Für einige andere mögliche Maßnahmen sei der Schulträger gefragt. Dazu haben die Schulleiter einige Ideen: Das sind unter anderem Knäufe an den Außenseiten aller Unterrichtsräume, damit ein unbefugtes Betreten vom Flur aus erschwert wird. Zudem wäre ein Schließsystem mit Zeitsteuerung sinnvoll, mit dessen Hilfe nicht zu jeder Zeit alle Eingangstüren von außen geöffnet werden können. Wenn die Türen geschlossen sind, könnte der Zugang zur Schule über einen oder zwei Eingänge mit Kameraüberwachung möglich gemacht werden.

Bei der benachbarten Astrid-Lindgren-Schule und verschiedenen Grundschulen sei das bereits der Fall.

Auch bei der Information von Schülern und Lehrer per Durchsage seien Verbesserungen möglich. So müsse per Knopfdruck ein separater Alarmton und eine Bandansage ausgelöst werden. „Dies im Ernstfall manuell durchzuführen, ist völlig realitätsfremd“, ist Waltermann überzeugt.

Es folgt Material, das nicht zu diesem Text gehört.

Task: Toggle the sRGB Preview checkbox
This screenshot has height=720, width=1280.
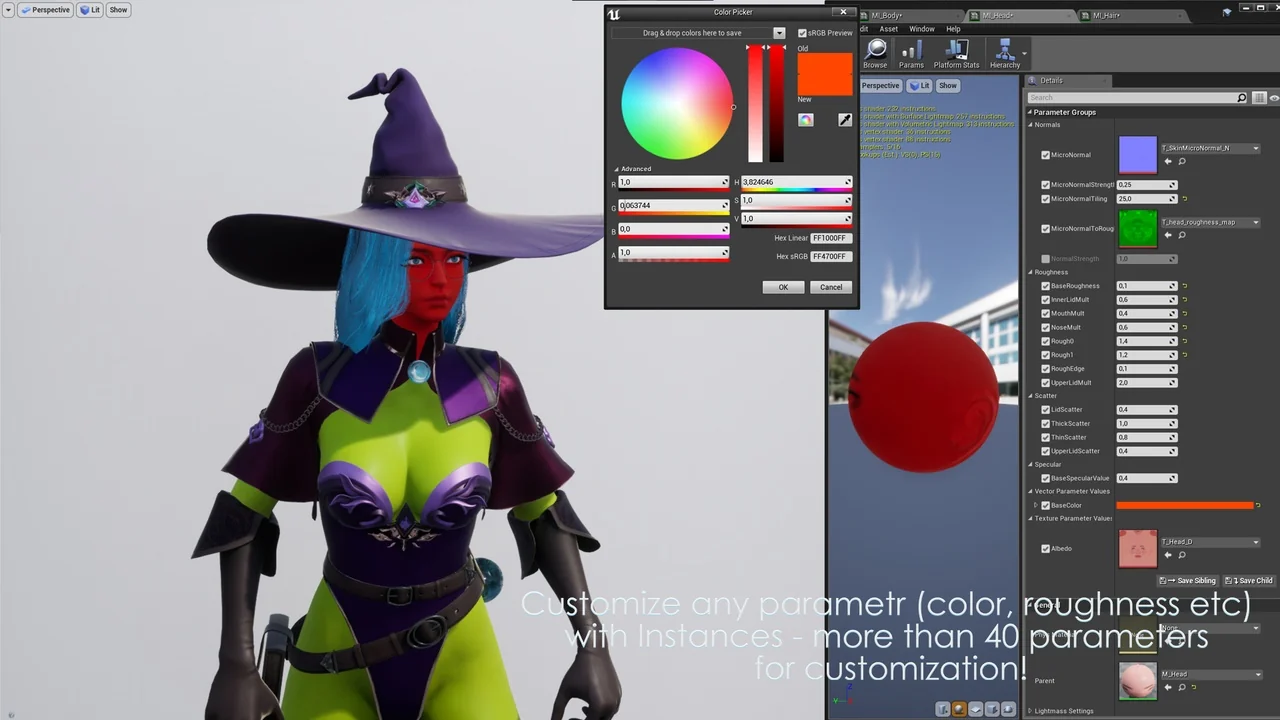Action: coord(802,33)
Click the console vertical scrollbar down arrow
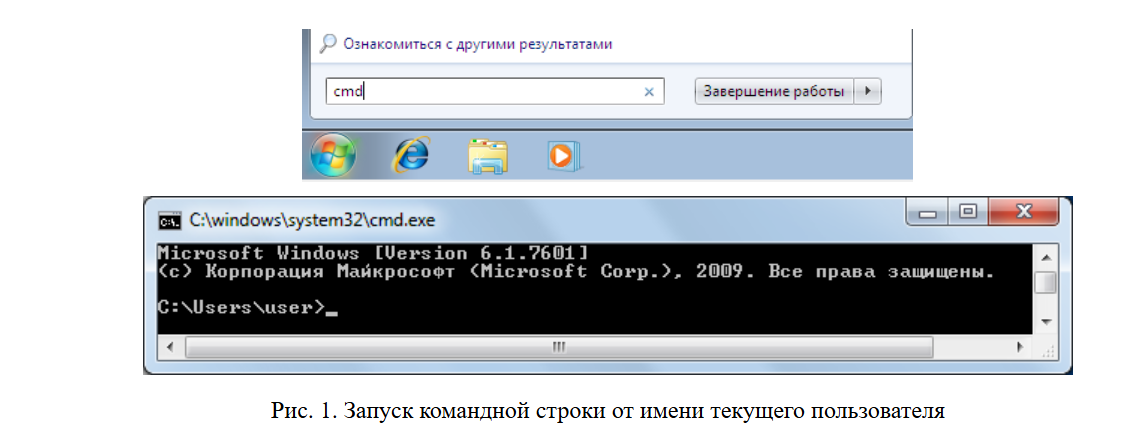Viewport: 1137px width, 427px height. (1044, 322)
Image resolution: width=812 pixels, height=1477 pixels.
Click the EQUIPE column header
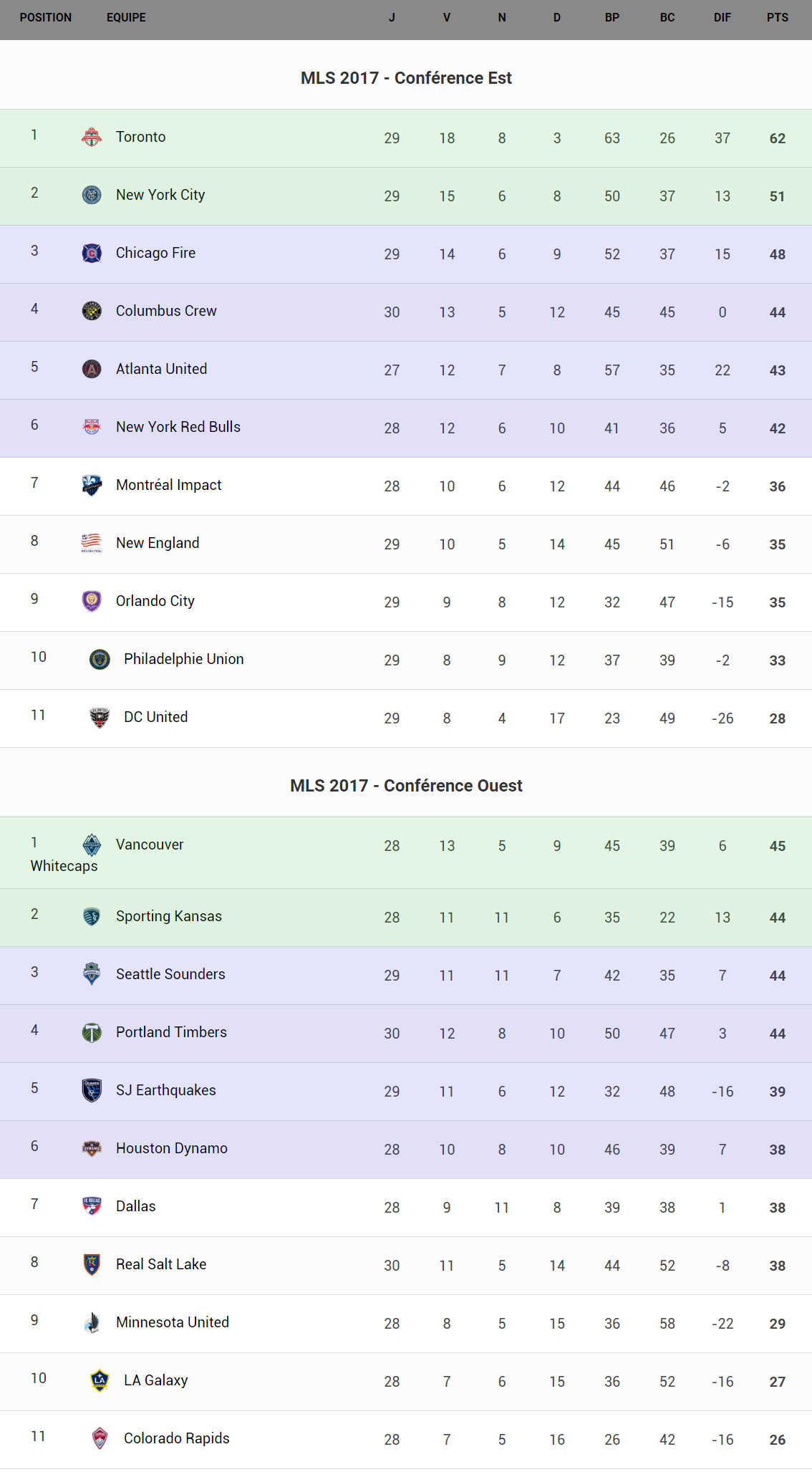pyautogui.click(x=126, y=18)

Zudem sei es sinnvoll, einen Amok-Alarm automatisch an die Einsatzzentrale der Rettungskräfte weiterzuleiten, um im Ernstfall keine wertvolle Zeit verstreichen zu lassen. Man habe den Landkreis als Schulträger seit Jahren mehrfach auf diese Möglichkeiten hingewiesen, leider sei mit dem Hinweis auf die Kosten bislang nichts davon umgesetzt worden, bedauert der Ilseder Schulleiter. Insbesondere bei der Anpassung der Lautsprecheranlage, die er zudem für die wirkungsvollste aller vorgeschlagenen Maßnahmen hält, könne er die Bedenken nicht nachvollziehen.

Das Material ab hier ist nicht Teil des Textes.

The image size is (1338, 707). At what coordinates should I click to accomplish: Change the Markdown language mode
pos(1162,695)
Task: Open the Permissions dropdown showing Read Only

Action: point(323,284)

An der Peiner Burgschule, wo Grund- und Hauptschüler unterrichtet werden, sieht es deutlich anders aus. Nach Aussage des Schulleiters Jan-Philipp Schönaich wird das Gebäude während der Unterrichtszeit geschlossen gehalten. „Wer hinein will, muss klingeln“, betont Schönaich. Zudem gebe es die Möglichkeit, über mehrere Amok-Knöpfe einen Alarm und eine standardisierte Durchsage auszulösen, und die Lehrer sowie andere Mitarbeitende könnten über eine WhatsApp-Gruppe mit Informationen versorgt werden.

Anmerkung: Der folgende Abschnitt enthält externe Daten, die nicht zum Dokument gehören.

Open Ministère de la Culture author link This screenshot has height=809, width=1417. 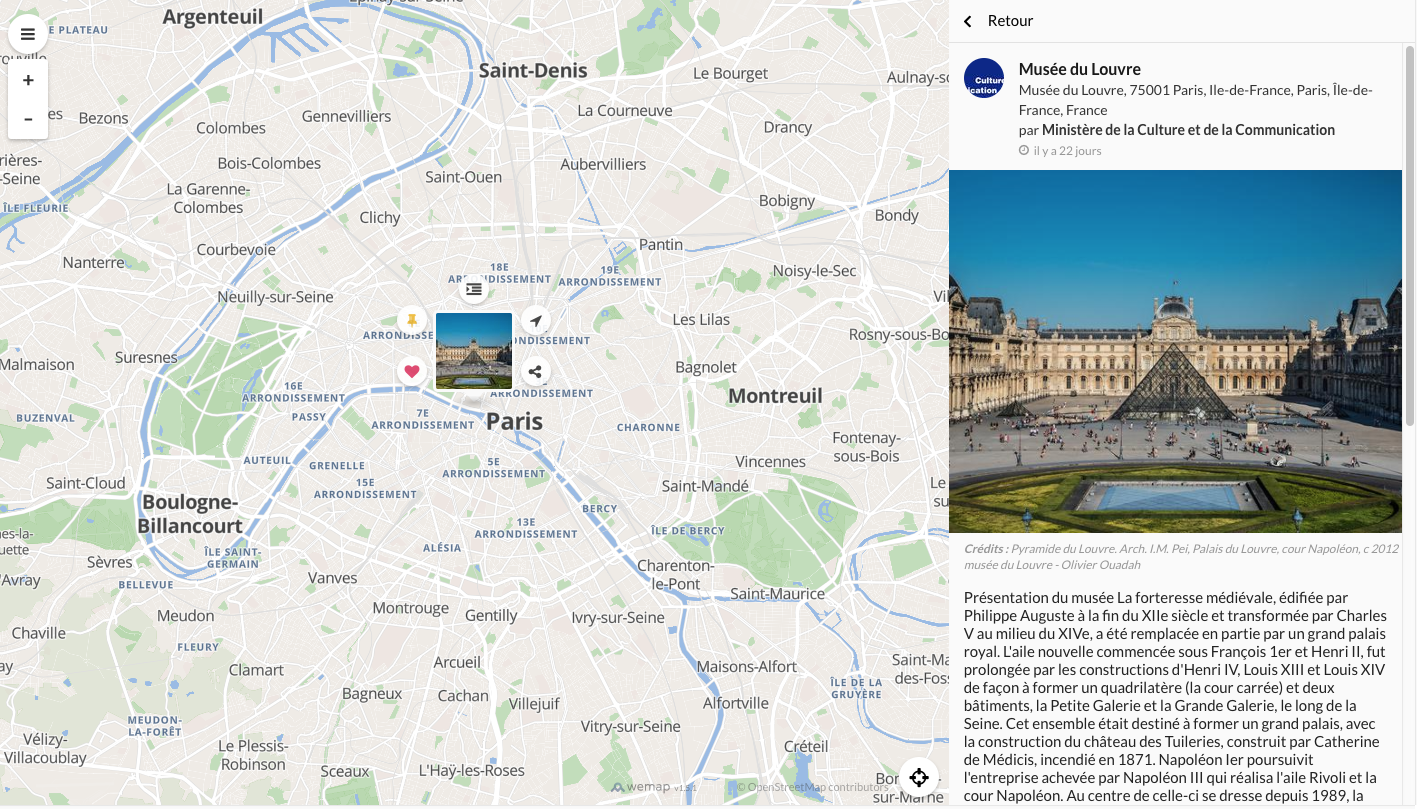(1188, 130)
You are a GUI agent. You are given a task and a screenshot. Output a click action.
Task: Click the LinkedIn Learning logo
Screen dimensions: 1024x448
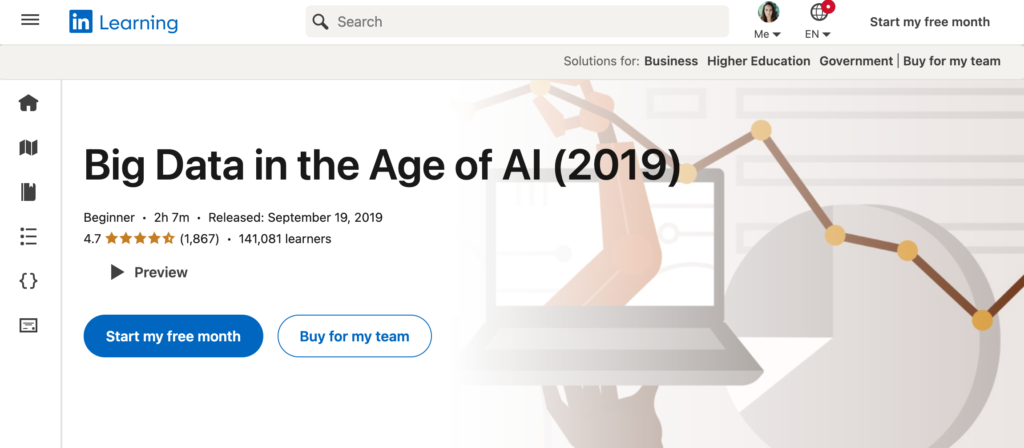(x=124, y=22)
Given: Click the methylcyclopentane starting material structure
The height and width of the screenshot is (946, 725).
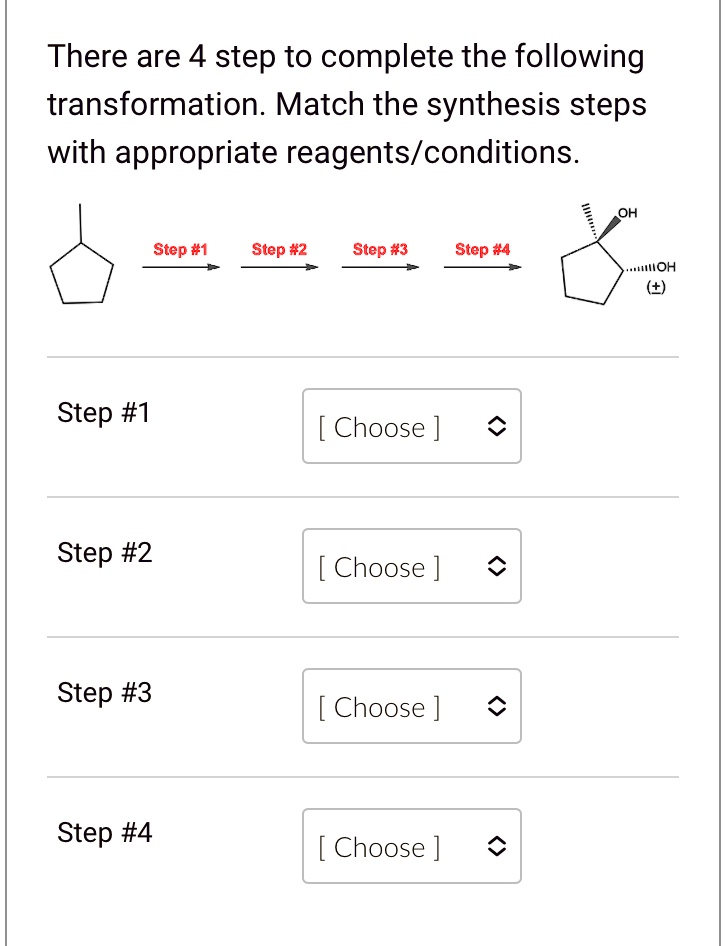Looking at the screenshot, I should coord(81,254).
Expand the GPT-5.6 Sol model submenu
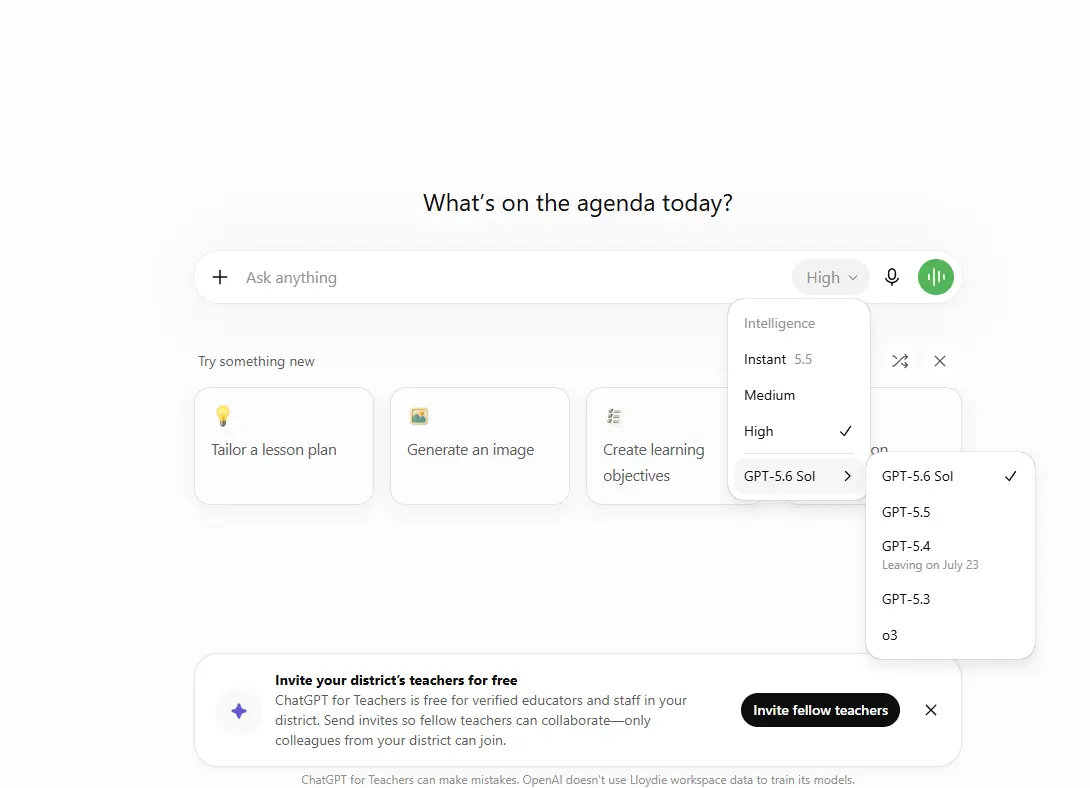The height and width of the screenshot is (788, 1090). pyautogui.click(x=798, y=476)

„Wir haben gestern vorsorglich reagiert, als der Verdacht bestand, dass der mögliche Täter sich im Stadtgebiet bewegt“, erklärt Schönaich. Das Kriseninterventionsteam sei aktiviert worden, und die Schüler habe man nicht in die Pause geschickt, sondern in den Klassenräumen betreut. Über Iserv, also die schulinterne Internetplattform, seien die Eltern darüber informiert worden, dass an der Burgschule keine Gefahr besteht. Die Schule befindet sich in der Trägerschaft der Stadt Peine. Zufällig hat sich am Tag der Ereignisse der Rat der Stadt getroffen. Bürgermeister Klaus Saemann (SPD) signalisierte dort, dass vor dem Hintergrund der Ereignisse der Amok-Schutz an den Peiner Schulen überprüft werden soll.